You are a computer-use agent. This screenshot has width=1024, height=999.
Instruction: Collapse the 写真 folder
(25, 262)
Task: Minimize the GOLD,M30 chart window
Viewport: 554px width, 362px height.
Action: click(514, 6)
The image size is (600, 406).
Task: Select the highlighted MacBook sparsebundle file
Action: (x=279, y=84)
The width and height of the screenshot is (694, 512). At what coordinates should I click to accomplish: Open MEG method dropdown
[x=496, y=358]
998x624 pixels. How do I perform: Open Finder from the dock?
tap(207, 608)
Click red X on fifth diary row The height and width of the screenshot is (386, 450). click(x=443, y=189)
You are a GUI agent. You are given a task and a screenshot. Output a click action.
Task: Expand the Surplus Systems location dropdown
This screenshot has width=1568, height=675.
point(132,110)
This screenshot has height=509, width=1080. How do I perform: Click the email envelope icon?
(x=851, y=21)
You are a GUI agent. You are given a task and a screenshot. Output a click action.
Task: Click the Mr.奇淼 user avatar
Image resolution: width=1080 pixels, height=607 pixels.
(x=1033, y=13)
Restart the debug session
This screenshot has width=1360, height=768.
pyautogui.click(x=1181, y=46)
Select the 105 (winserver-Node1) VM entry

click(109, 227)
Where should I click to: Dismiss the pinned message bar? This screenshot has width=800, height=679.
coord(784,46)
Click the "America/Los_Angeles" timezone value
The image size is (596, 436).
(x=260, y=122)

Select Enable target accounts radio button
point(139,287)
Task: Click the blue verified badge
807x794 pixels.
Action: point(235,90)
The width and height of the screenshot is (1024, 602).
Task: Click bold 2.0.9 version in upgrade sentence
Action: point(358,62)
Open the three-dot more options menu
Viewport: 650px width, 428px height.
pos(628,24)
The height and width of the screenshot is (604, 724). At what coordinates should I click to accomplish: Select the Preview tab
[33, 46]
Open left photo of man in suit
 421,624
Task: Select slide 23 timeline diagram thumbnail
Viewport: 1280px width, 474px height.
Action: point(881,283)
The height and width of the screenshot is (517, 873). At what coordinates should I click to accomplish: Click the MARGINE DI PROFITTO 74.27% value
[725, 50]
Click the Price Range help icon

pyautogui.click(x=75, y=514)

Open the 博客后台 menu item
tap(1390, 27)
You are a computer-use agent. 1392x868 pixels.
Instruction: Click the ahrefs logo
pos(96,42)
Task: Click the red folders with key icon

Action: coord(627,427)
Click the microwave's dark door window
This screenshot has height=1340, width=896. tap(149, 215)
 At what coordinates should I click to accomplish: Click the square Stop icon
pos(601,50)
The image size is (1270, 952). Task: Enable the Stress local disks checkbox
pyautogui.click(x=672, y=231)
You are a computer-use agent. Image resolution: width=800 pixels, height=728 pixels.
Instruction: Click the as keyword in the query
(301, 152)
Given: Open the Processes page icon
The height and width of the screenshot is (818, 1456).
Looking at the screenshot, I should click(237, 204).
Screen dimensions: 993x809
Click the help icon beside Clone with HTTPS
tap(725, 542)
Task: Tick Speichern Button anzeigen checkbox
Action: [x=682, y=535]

• Task:
Reproduce all of the records above, substituting "recording session" for "debug session" and leaving everything else unchanged.

• Expected answer:
You are a computer-use agent. This screenshot has width=1024, height=999.
Instruction: Collapse the 写真 folder
(25, 262)
Task: Minimize the GOLD,M30 chart window
Viewport: 554px width, 362px height.
Action: click(514, 6)
The image size is (600, 406).
Task: Select the highlighted MacBook sparsebundle file
Action: (x=279, y=84)
The width and height of the screenshot is (694, 512). At what coordinates should I click to accomplish: Open MEG method dropdown
[x=496, y=358]
998x624 pixels. How do I perform: Open Finder from the dock?
tap(207, 608)
Click red X on fifth diary row The height and width of the screenshot is (386, 450). click(x=443, y=189)
You are a GUI agent. You are given a task and a screenshot. Output a click action.
Task: Expand the Surplus Systems location dropdown
This screenshot has width=1568, height=675.
point(132,110)
This screenshot has height=509, width=1080. How do I perform: Click the email envelope icon?
(x=851, y=21)
You are a GUI agent. You are given a task and a screenshot. Output a click action.
Task: Click the Mr.奇淼 user avatar
Image resolution: width=1080 pixels, height=607 pixels.
(x=1033, y=13)
Restart the recording session
This screenshot has width=1360, height=768.
pyautogui.click(x=1181, y=46)
Select the 105 (winserver-Node1) VM entry

click(109, 227)
Where should I click to: Dismiss the pinned message bar? This screenshot has width=800, height=679.
coord(784,46)
Click the "America/Los_Angeles" timezone value
The image size is (596, 436).
(x=260, y=122)

Select Enable target accounts radio button
point(139,287)
Task: Click the blue verified badge
807x794 pixels.
Action: point(235,90)
The width and height of the screenshot is (1024, 602).
Task: Click bold 2.0.9 version in upgrade sentence
Action: point(358,62)
Open the three-dot more options menu
Viewport: 650px width, 428px height.
pos(628,24)
The height and width of the screenshot is (604, 724). At what coordinates should I click to accomplish: Select the Preview tab
[33, 46]
Open left photo of man in suit
 421,624
Task: Select slide 23 timeline diagram thumbnail
Viewport: 1280px width, 474px height.
Action: point(881,283)
The height and width of the screenshot is (517, 873). At what coordinates should I click to accomplish: Click the MARGINE DI PROFITTO 74.27% value
[725, 50]
Click the Price Range help icon

pyautogui.click(x=75, y=514)

Open the 博客后台 menu item
tap(1390, 27)
You are a computer-use agent. 1392x868 pixels.
Instruction: Click the ahrefs logo
pos(96,42)
Task: Click the red folders with key icon

Action: coord(627,427)
Click the microwave's dark door window
This screenshot has height=1340, width=896. tap(149, 215)
 At what coordinates should I click to accomplish: Click the square Stop icon
pos(601,50)
The image size is (1270, 952). Task: Enable the Stress local disks checkbox
pyautogui.click(x=672, y=231)
You are a computer-use agent. Image resolution: width=800 pixels, height=728 pixels.
Instruction: Click the as keyword in the query
(301, 152)
Given: Open the Processes page icon
The height and width of the screenshot is (818, 1456).
Looking at the screenshot, I should click(237, 204).
Screen dimensions: 993x809
Click the help icon beside Clone with HTTPS
tap(725, 542)
Task: Tick Speichern Button anzeigen checkbox
Action: [x=682, y=535]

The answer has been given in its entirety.